One key issue is the latency on your network and to the storage that the virtualized user will be accessing as compared to the local storage. However, that is far from the only issue. These four issues are paramount and must be considered as well:

  1. Storage contention
  2. Storage bandwidth
  3. File system data and metadata fragmentation
  4. File system free space

1. Storage Contention

If you are the only user on the system, you have full, un-contested access to the disk drive. You might be running applications in the background, but most likely you and the application you are running in the foreground are consuming most of the disk drive. You have 8 MB, maybe 16MB or even 64MB, of disk cache, and the disk you are using can likely support 100 random IOPS. Not bad.
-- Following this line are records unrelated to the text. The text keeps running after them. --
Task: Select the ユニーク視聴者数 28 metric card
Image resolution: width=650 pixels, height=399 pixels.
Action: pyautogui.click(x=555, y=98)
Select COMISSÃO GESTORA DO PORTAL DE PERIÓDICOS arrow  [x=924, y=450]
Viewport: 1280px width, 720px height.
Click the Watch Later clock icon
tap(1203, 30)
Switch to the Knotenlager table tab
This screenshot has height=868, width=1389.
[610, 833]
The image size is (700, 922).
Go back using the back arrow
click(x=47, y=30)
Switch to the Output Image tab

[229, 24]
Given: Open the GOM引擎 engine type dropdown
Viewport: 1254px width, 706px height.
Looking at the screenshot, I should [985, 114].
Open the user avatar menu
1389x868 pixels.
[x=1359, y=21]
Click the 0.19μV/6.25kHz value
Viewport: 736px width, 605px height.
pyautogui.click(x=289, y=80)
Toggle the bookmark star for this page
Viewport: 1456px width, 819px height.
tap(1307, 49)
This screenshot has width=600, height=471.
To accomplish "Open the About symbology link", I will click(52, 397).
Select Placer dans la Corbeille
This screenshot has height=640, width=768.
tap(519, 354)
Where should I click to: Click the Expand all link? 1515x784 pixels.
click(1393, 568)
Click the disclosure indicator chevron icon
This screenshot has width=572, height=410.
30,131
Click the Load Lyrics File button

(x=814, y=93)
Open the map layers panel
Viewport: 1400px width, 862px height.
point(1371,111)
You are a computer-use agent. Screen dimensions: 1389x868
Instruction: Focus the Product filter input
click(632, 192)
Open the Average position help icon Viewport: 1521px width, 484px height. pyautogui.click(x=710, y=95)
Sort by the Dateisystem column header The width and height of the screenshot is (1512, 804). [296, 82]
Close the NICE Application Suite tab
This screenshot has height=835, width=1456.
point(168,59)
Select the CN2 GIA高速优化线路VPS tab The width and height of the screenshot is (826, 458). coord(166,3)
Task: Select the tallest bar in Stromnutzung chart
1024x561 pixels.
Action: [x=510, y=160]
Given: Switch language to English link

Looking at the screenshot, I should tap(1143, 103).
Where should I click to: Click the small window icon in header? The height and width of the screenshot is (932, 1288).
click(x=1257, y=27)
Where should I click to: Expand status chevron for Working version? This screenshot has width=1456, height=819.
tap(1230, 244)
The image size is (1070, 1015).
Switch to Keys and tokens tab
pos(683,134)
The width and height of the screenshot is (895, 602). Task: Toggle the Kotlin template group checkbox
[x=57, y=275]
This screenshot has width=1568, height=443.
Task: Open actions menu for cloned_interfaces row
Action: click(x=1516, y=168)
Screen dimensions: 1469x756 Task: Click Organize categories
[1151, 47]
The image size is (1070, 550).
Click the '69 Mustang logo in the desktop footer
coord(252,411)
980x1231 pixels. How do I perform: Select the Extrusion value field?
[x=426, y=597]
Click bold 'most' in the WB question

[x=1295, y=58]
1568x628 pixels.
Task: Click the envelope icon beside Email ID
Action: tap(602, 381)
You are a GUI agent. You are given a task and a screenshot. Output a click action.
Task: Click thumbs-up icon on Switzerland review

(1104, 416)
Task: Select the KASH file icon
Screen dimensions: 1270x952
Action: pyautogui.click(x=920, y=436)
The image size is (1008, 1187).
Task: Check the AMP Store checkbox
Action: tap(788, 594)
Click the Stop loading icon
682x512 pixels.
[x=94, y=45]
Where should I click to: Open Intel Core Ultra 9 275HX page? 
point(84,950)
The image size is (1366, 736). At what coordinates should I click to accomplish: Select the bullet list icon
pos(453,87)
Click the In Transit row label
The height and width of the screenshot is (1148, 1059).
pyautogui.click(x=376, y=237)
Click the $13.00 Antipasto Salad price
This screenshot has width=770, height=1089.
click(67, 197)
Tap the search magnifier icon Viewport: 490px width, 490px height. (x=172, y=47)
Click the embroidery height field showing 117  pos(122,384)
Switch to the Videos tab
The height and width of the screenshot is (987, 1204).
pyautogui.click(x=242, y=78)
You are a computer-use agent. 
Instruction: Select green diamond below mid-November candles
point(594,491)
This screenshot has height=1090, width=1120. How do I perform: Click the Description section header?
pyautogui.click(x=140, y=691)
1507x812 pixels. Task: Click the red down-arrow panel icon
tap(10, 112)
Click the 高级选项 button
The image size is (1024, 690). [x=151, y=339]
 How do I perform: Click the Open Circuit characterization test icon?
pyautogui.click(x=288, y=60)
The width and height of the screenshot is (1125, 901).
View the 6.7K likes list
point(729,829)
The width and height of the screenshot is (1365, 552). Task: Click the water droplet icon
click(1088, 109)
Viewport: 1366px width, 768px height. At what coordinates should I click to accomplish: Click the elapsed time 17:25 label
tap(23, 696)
In contrast, if you are on a virtualized system, you are very likely contending with many other users. Your application does not have a dedicated disk drive, and the total number of IOPS for all the users running MIGHT be less than the 100 you had. Of course, in most virtualized systems you are running on storage controllers often with large caches, which can make a big difference. Contention can be mitigated, but it is difficult to fully determine the contention without a good understanding of the cache usage.

2. Storage Bandwidth

The bandwidth to storage is also something to consider when planning for virtualization. The average disk performance for a Seagate Enterprise 2.5 inch 10K drive is about 130 MB/sec, and a Seagate 3 TB 3.5 inch enterprise SATA/SAS drive is about 112 MB/sec. For each local disk you are getting more than 100 MB/sec if you are streaming data. Of course, file systems do not necessarily allocate data and sequentially stream it, and very few applications that run locally must sustain more than 100 MB/sec, but I think it is important to understand what users need as well as the total required bandwidth across systems to be virtualized. Having a RAID controller with, for example, 5 GB/sec of bandwidth is not going to work if 200 users need 200 different datasets simultaneously and want 30 MB/sec (200*30=6000 MB/sec and the controller does 5120 MB/sec). Of course, this is not seriously oversubscribed, but if everyone is trying to stream HD video you are going to get a large number of complaints. It is pretty easy to oversubscribe the bandwidth of a storage system in a virtual environment.

3. File System Data and Metadata Fragmentation

I am not a big fan of the Windows NTFS file system given the performance I have seen, and given the data and metadata allocation algorithms and the lack of high-speed streaming I/O bandwidth support. It is very likely that local disk performance is going to be nowhere near the theoretical performance of the drive, given that the data will not likely be allocated sequentially. More than likely, the local disk is not going to have significant contention from many applications accessing the same drive. That will likely not be the case in a large RAID environment where data is allocated across the storage by the volume manger, file system and the RAID controller. More than likely, the data is not sequentially allocated, and there is far more contention at the drive level. That means the number of seeks and the latency will likely be much higher than using the local drive. That does not even include the network latency, which should also be considered.

4. File System Free Space

Finding free space for new files in a virtual environment is often more CPU-intensive and takes longer than on a local file system. On a local file system, you can just allocate the space as you own the whole drive. That is not the case on a virtual system. You often must traverse many software layers over a network to get new space. Clearly, this is not a problem if the user is using the space that has been allocated to her, but it is a problem if users are regularly exceeding their allocations. This is not a major problem, but certainly something to consider.